Spotify has decided that if music is a lifelong companion, it might as well stick around for the afterlife too.
In partnership with Liquid Death, the streaming company is releasing a limited-edition Bluetooth speaker shaped like a cremation urn. It’s called the Eternal Playlist Urn, and while it looks ready for a mantelpiece, it’s not designed to hold ashes. Instead, it holds a speaker in the lid and connects to your phone like any other Bluetooth device — just with significantly more existential symbolism.

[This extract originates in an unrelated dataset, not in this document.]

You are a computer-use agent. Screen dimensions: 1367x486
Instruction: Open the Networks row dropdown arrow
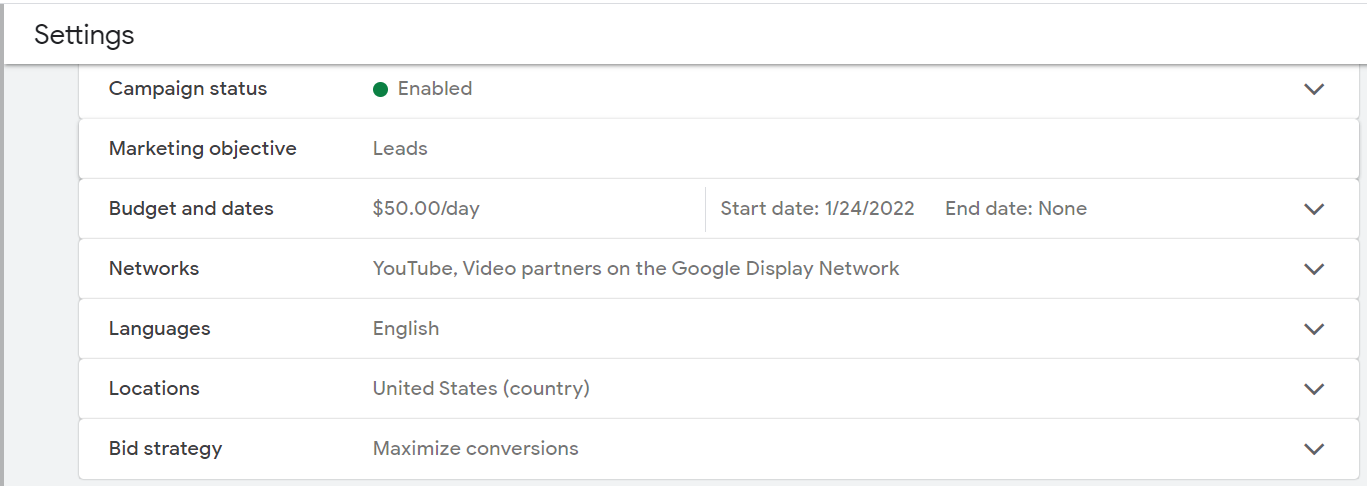[1314, 269]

Only 150 units will be sold in the United States, each priced at $495. For that, buyers receive a 7-inch by 11.4-inch urn-shaped speaker and access to what Spotify calls an “Eternal Playlist.” After answering prompts such as “What’s your eternal vibe?” the platform generates a custom playlist based on your listening history. That playlist can sync to the urn and be shared with friends and family, presumably so everyone knows whether you intended to haunt them with ambient jazz or early-2000s pop punk.

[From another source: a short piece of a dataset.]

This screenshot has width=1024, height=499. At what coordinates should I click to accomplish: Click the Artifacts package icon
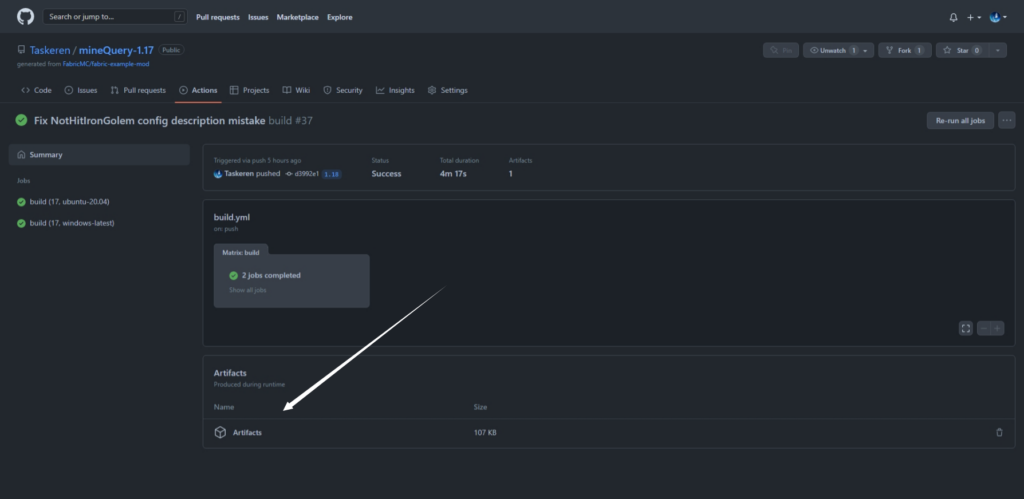tap(220, 432)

Spotify describes it as the world’s first urn speaker capable of streaming music. That may be a small category, but it’s technically accurate.

The collaboration makes sense when you consider the brands involved. Spotify has occasionally experimented with hardware, including its now-discontinued Car Thing and a previous speaker collaboration with IKEA. None have reshaped the consumer electronics market, but they’ve shown a willingness to test ideas outside the app.

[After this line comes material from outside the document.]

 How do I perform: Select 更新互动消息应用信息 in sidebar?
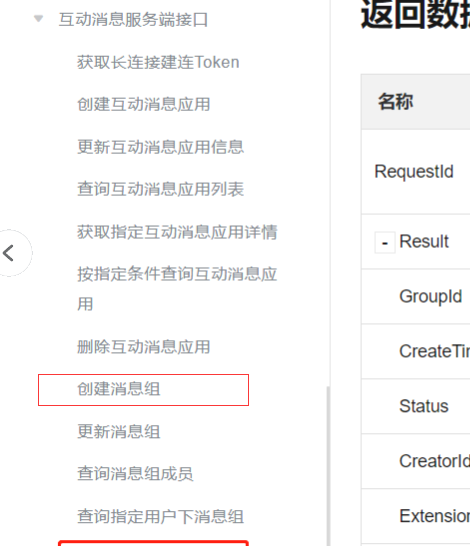[160, 147]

Liquid Death, meanwhile, has built an entire business around turning dark humor into merchandise. The canned water company has sold coffin-shaped coolers and other deliberately over-the-top items. A Bluetooth urn that plays playlists fits neatly into that portfolio. It’s less about replacing your living room speaker and more about creating something that people will screenshot, share, and debate.
From a practical standpoint, the Eternal Playlist Urn functions as a standard Bluetooth speaker with a distinctive design. It does not include advanced smart assistant features or built-in Wi-Fi streaming. At $495, it is priced closer to a collectible art object than a competitive home audio device.
Still, there’s something oddly fitting about the concept. Music often marks major life moments — weddings, road trips, breakups, celebrations. The idea of a final, curated soundtrack is both humorous and slightly poignant. Whether buyers see it as a novelty, a statement piece, or an elaborate inside joke likely depends on their tolerance for gallows humor.
In any case, Spotify has found a new way to keep the playlist going. Just maybe don’t confuse it with the real thing at the memorial service.